Young children cannot be far from social when playing with friends in a backyard or in a play structure. Walking in the park with another friend and maintaining a distance of six feet is OK, but if you think your preschool-age kid can’t do it, then I can walk without friends. Keep in mind that your baby may not need the same social interaction you need.

SFGATE: Is it OK to bring my kids to the grocery store with me?

Dr. Funds: If possible, do not take your children to the grocery store or pharmacy. The more people in tight locations, the more likely the virus will continue to spread.

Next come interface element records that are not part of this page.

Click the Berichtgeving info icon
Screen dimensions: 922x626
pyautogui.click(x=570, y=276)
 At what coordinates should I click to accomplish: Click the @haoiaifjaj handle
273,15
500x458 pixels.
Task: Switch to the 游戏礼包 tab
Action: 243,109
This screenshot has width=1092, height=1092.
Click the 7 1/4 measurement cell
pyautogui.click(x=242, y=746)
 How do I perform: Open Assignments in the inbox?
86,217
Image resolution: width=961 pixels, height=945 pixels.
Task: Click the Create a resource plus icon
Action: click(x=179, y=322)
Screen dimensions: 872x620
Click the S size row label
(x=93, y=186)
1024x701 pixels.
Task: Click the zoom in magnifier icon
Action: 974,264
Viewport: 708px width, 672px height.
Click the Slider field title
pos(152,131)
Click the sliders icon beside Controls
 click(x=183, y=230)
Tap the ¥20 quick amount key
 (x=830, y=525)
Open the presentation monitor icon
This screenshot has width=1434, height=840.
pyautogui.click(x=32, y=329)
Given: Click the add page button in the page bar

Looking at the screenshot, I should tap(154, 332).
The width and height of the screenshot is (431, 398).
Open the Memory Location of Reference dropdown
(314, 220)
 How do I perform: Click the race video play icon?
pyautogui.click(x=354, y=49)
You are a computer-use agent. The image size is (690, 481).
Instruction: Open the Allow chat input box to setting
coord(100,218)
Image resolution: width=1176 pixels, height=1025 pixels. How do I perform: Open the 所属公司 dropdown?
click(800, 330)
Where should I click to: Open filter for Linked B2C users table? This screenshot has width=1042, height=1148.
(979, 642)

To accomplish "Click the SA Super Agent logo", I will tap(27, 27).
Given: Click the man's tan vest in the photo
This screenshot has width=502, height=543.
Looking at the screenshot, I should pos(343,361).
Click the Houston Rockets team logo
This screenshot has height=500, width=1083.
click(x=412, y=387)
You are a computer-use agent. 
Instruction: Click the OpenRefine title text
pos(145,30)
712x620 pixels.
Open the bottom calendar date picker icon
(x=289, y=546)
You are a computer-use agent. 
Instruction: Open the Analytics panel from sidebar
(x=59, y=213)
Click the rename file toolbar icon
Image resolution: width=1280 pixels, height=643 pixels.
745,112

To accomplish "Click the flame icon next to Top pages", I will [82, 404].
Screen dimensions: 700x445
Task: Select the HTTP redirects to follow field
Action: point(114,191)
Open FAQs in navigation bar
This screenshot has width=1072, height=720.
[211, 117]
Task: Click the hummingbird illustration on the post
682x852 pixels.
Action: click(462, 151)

SFGATE: Should my child wear a mask?

Dr. Funds: Per the CDC’s guidelines, everyone under the age of 2 must wear a mask and be social trained. According to the CDC, “Face caps should not be applied to children younger than 2 years old, anyone with breathing problems, or unconscious, incapacitated or otherwise unable to remove the cover without help. “

Masks reduce transmission of this virus. If your 4 year old is not wearing a mask, he or she may contract COVID-19 and may not show symptoms, but may transmit the virus to your family. It’s just not enough for mom or dad to wear a mask. Kids need to wear them too.

A cloth mask with ear loops that fits right above the nose is the best choice.

Parents can wear a mask to their children at home.

SFGATE: Is it OK to take my kids with me for a walk with the dog? Can I take care of other people’s dog children?

Dr. Funds: Take your family on a walk with your dog. You should keep your distance from other families. You should never be so close to another family that you can take care of their dog.

SFGATE: Can children visit with their grandparents?

Dr. Funds: Extended families are starting to meet and work together. Grandparents help with childcare as parents continue to work from home and juggle child care and work. This is a risk, and every family is evaluating this risk based on the recommendations of the CDC and the California Department of Public Health. I think it is still safe from grandparents because of the increased risk of complications from Coronavirus. The best way you can keep your grandparents alive is to Facetime with them or give them a call.

SFGATE: What should I do if I think my child has a coronavirus?

Dr. Funds: If you are concerned that your child may have COVID-19, call your doctor to make an appointment for advice on how to manage the symptoms and schedule an appointment. In our office we see patients whenever possible. It’s best to stay home. If your child is in shortness of breath and has difficulty breathing, go to the emergency room and / or call 911.

SFGATE: My son is due for a year of check ups Should I still go?

Dr. Funds: Yeah. You must keep your schedule scheduled for check-ups. Your one-year-old will receive important vaccines to keep him healthy.

SFGATE: If my child is injured, is the emergency room safe?

Dr. Funds: Yeah. The ER is safe. Do not postpone taking immediate care of your child. If you have any concerns, call your doctor.

SFGATE: If I have an urgent medical issue, what should I do?

Dr. Funds: Call your doctor. They can schedule a virtual visit. We make virtual visits to our office every day and during the night.